Between 2007 and 2012, Kathy and Mark's Shelbourne Development purchased a total of 14 apartment buildings in Palmer Park, with the intent to breathe new life into the neighborhood and restore its historic grandeur through redevelopment. Of the 14, six were completely vacant at the time of purchase and eight had very low occupancy.

When I ask her why she and her husband have invested so much in the Palmer Park apartment district, Makino-Leipsitz replies, "How can you not fall in love with that area? Each building's a work of art. That district is one of the few in the nation, if not the only one, where you can see so many distinct styles of apartment buildings in one place."

Renovation work is complete in seven of Shelbourne's Palmer Park buildings; of those, four have people living in them, one has people moving in, and two will be ready for move-in in early February.

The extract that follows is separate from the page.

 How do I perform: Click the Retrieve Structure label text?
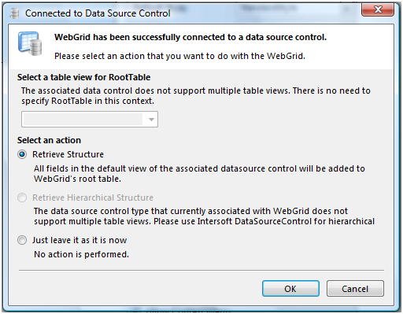68,154
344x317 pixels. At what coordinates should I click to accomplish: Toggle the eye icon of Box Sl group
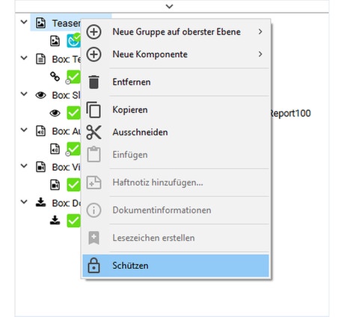pos(40,95)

Kathy and Mark financed the purchase and redevelopment of the buildings -- and weathered the recession -- through a complex assortment of financial tools, including historic tax credits, federal stimulus funding, and low-income/affordable housing tax credits. As a result of the latter, 80 percent of the renovated apartments will be designated affordable housing, giving low-income Detroiters the opportunity to live in updated apartments inside beautiful, well-preserved historic shells.

.....

Rochelle Lento is on the board of People for Palmer Park, the citizen-driven nonprofit organization that assumed operational control of the park in 2011, in the wake of its threatened closure.

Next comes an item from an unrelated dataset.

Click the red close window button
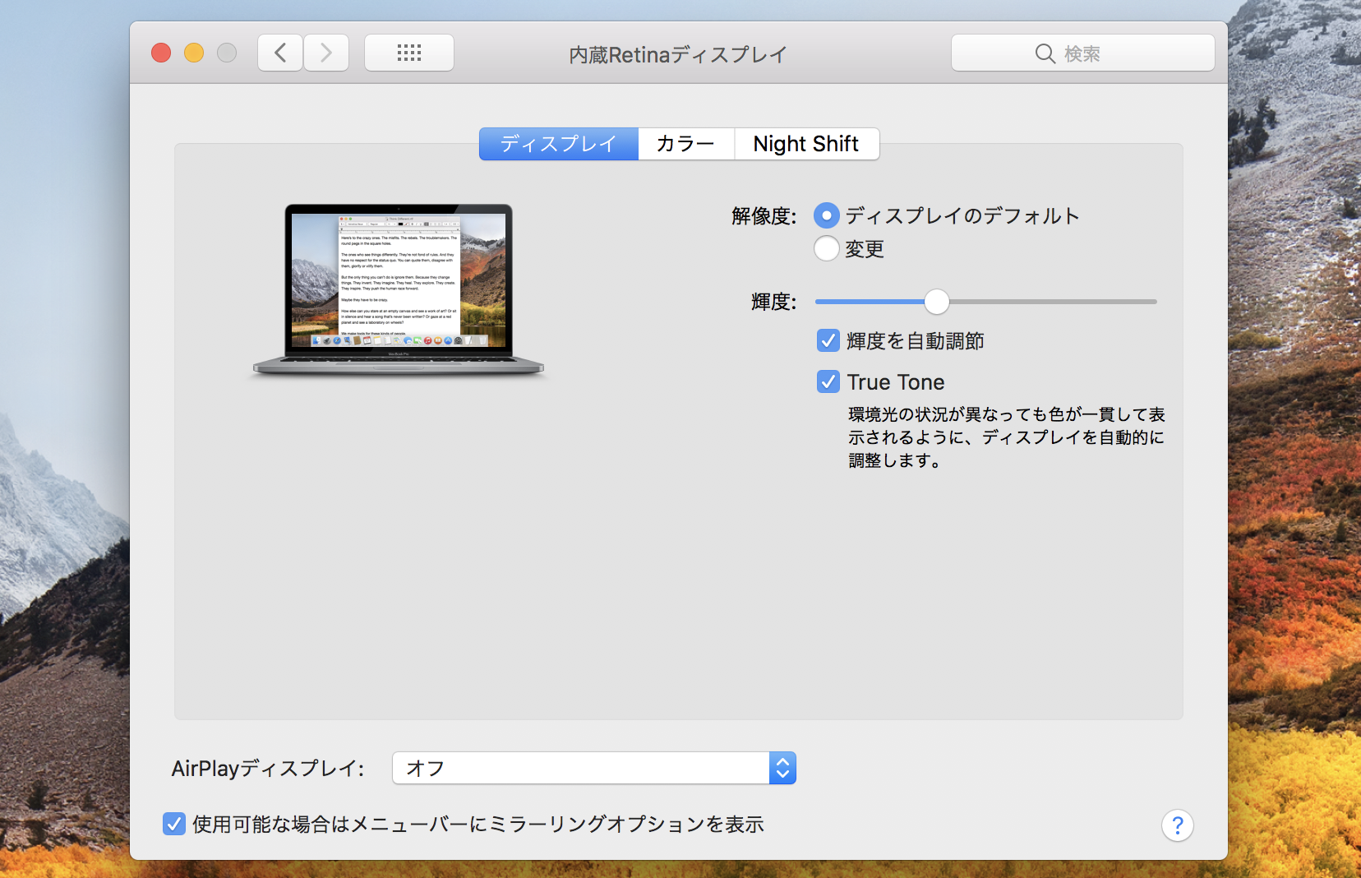The image size is (1361, 878). (161, 53)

At the time, the city's General Services Department staff had been drastically reduced, prompting it to announce the closure of 77 city parks. Led by Palmer Park's tennis players, a diverse group banded together to protest the closure, eventually forming People for Palmer Park, an organization dedicated to the park's rejuvenation and sustained vitality.

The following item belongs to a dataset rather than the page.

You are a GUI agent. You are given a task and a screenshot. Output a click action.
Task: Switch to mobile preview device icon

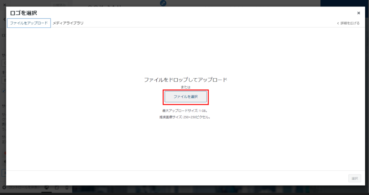(x=67, y=187)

Their efforts in recent years have been remarkable, including clearing miles of trails, pruning trees to enhance visibility through the park, opening Thomas and Lizzie Palmer's log cabin to visitors for the first time in decades, planting apple trees, managing a large-scale composting effort, and, in August 2013, installing a brand-new splash park for kids. (1,200 people attended the grand opening.) People for Palmer Park has hosted harvest festivals, tennis lessons for both kids and adults, yoga and t'ai chi classes, and once-a-week bike rides through the park. They're getting ready for WinterFest this coming Sunday, which will include a doggie fashion parade (that's right), as well as skiing, snow-shoeing, ice skating, and horse and carriage rides.

And they honor the neighboring apartment district with an annual fall walking tour that gets more and more popular every year (200 people attended in 2011, 400 in 2012, and 600 in 2013).

Together, the ongoing revitalization of the park and rehabilitation of the apartment buildings are utterly transforming Palmer Park, turning it into a vibrant center of community activity and local pride where one constructive effort uplifts another.

"One of the things we just decided we're going to do," Kathy Makino-Leipsitz tells me, "is to buy everyone who moves into one of our buildings membership in People for Palmer Park. What they're doing is such a complement to what we're doing, and the more we can do to get the residents involved in the whole community, the better off we're all going to be."